### Your objective
Arrange the lines below, from the line containing "This screenshot has height=819, width=1456. How" through the line containing "will pyautogui.click(x=28, y=192)." (both included), as a JSON list of strings, one string per line. Omit blank lines.

* Start Stored records *

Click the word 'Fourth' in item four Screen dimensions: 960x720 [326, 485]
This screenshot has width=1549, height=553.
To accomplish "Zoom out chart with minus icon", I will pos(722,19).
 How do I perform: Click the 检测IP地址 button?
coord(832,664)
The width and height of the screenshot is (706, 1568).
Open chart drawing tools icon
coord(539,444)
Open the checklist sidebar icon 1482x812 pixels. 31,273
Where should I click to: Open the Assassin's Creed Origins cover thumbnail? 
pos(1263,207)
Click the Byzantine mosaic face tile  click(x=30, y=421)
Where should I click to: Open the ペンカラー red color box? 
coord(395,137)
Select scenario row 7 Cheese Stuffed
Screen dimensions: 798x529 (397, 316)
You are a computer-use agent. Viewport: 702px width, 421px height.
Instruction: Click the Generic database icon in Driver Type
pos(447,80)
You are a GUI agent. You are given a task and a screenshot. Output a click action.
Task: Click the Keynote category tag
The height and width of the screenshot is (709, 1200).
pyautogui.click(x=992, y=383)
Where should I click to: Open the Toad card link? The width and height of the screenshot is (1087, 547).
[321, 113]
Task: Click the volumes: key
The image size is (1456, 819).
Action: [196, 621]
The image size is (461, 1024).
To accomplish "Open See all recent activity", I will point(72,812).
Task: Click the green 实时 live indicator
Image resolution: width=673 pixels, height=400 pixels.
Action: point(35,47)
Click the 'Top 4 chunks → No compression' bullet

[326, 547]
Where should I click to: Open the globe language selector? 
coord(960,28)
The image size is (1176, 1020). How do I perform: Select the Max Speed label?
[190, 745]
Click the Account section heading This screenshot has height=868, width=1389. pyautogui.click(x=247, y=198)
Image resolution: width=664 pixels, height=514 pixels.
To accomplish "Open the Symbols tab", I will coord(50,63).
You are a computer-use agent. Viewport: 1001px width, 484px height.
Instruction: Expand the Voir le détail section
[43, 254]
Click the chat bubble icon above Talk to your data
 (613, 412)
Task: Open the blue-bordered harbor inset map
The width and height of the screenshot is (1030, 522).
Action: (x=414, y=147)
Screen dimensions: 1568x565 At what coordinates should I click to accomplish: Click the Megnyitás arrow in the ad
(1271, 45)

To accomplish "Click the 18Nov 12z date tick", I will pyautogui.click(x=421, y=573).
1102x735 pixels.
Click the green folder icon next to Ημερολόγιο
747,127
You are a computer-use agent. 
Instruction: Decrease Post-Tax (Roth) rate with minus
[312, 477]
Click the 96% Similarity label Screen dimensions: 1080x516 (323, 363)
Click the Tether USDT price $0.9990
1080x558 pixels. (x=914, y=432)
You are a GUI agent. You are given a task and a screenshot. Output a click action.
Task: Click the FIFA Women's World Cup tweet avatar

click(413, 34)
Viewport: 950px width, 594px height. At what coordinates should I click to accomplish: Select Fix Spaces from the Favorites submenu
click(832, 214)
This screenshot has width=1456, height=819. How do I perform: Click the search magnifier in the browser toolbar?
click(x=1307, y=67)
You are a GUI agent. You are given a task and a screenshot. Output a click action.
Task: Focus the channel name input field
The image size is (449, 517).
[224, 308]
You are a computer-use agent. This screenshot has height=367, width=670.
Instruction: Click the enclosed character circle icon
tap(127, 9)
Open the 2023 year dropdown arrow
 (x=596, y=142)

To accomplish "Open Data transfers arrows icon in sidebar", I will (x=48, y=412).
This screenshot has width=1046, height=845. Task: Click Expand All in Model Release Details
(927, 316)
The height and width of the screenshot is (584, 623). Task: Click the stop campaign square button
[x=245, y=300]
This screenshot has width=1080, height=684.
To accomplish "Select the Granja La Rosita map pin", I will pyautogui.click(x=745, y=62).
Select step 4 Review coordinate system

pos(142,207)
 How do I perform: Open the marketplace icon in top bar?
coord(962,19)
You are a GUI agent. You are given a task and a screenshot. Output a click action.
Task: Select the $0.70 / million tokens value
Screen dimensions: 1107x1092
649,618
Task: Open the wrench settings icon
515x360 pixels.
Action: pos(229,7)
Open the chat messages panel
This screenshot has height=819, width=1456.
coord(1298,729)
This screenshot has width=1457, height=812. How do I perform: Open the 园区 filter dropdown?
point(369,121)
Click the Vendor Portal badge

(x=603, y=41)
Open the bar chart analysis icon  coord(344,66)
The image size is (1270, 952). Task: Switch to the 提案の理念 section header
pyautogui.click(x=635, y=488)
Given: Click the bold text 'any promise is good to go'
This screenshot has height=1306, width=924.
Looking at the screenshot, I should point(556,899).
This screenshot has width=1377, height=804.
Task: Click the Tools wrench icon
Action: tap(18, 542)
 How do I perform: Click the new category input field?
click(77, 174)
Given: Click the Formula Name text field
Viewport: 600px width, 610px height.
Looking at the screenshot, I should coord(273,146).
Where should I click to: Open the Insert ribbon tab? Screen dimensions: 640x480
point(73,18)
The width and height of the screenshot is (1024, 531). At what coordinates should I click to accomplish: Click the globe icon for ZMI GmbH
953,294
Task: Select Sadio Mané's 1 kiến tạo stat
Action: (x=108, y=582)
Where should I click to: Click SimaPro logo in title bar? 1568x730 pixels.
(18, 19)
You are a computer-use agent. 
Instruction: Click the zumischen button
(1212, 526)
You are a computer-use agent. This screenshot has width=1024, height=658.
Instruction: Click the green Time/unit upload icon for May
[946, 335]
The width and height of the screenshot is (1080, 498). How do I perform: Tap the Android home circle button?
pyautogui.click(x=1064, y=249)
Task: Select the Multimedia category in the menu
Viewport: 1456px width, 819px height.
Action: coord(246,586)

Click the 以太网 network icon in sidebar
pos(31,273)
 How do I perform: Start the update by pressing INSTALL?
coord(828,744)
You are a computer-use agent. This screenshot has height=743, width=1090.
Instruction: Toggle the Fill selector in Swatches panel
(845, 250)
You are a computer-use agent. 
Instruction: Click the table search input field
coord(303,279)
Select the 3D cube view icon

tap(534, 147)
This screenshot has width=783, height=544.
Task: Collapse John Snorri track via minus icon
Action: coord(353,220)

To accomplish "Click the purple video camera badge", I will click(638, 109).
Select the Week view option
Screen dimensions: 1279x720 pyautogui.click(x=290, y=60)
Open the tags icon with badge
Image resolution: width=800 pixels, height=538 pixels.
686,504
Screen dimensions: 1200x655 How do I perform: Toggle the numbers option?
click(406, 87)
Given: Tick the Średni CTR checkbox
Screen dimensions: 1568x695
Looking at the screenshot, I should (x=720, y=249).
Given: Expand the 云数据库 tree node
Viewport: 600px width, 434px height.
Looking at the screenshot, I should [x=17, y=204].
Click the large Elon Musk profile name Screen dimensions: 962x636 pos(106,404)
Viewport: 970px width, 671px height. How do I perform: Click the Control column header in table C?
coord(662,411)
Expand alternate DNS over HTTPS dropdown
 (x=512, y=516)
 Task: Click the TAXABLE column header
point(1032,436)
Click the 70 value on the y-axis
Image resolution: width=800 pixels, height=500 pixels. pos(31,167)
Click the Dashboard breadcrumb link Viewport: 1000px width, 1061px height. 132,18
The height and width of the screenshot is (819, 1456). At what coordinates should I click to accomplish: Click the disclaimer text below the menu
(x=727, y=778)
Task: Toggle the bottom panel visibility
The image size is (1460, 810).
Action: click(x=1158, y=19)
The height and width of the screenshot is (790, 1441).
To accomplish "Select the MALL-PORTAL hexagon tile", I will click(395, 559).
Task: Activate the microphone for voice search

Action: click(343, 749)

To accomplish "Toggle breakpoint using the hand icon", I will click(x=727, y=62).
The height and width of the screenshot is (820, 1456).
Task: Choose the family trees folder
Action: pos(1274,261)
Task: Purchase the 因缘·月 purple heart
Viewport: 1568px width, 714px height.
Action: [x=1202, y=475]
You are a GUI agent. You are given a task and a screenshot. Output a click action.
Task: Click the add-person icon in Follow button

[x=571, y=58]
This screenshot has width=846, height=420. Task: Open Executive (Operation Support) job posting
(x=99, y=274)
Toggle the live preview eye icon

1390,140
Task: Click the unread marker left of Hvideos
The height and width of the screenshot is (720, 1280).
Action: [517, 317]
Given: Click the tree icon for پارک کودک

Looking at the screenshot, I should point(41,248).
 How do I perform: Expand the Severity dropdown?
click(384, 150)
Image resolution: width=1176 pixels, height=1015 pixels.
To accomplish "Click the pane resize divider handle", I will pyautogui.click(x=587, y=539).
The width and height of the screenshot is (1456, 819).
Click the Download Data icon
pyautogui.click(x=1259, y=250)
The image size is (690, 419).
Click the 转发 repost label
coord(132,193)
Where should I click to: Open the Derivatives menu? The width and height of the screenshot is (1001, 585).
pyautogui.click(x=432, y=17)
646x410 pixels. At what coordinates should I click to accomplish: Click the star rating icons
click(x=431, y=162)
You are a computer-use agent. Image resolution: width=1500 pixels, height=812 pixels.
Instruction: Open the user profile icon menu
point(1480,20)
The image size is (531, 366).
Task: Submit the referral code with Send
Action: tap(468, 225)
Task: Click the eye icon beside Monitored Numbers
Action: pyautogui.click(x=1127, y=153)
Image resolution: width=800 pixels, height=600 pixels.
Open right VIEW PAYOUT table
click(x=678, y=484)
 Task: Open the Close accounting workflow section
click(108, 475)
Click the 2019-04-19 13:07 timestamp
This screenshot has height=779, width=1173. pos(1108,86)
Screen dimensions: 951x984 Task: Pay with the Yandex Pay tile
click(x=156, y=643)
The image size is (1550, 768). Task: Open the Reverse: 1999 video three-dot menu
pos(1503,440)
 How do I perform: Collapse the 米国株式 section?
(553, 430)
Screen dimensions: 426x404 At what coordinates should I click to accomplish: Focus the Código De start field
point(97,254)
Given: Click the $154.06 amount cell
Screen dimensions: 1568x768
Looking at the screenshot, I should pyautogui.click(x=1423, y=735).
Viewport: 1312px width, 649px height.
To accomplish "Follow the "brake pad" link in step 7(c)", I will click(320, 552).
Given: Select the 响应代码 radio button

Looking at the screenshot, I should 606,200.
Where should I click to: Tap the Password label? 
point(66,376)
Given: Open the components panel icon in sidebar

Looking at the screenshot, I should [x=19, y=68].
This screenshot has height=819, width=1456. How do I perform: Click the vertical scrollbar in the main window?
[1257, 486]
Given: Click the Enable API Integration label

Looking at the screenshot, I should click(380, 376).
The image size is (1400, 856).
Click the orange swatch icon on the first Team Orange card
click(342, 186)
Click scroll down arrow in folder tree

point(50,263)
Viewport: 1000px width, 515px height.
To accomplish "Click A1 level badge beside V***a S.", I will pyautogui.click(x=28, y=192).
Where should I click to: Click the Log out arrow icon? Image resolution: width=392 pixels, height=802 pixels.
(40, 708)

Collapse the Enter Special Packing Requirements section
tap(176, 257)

* End Stored records *

### Solution
[
  "This screenshot has height=819, width=1456. How do I perform: Click the vertical scrollbar in the main window?",
  "[1257, 486]",
  "Given: Click the Enable API Integration label",
  "Looking at the screenshot, I should click(380, 376).",
  "The image size is (1400, 856).",
  "Click the orange swatch icon on the first Team Orange card",
  "click(342, 186)",
  "Click scroll down arrow in folder tree",
  "point(50,263)",
  "Viewport: 1000px width, 515px height.",
  "To accomplish \"Click A1 level badge beside V***a S.\", I will pyautogui.click(x=28, y=192)."
]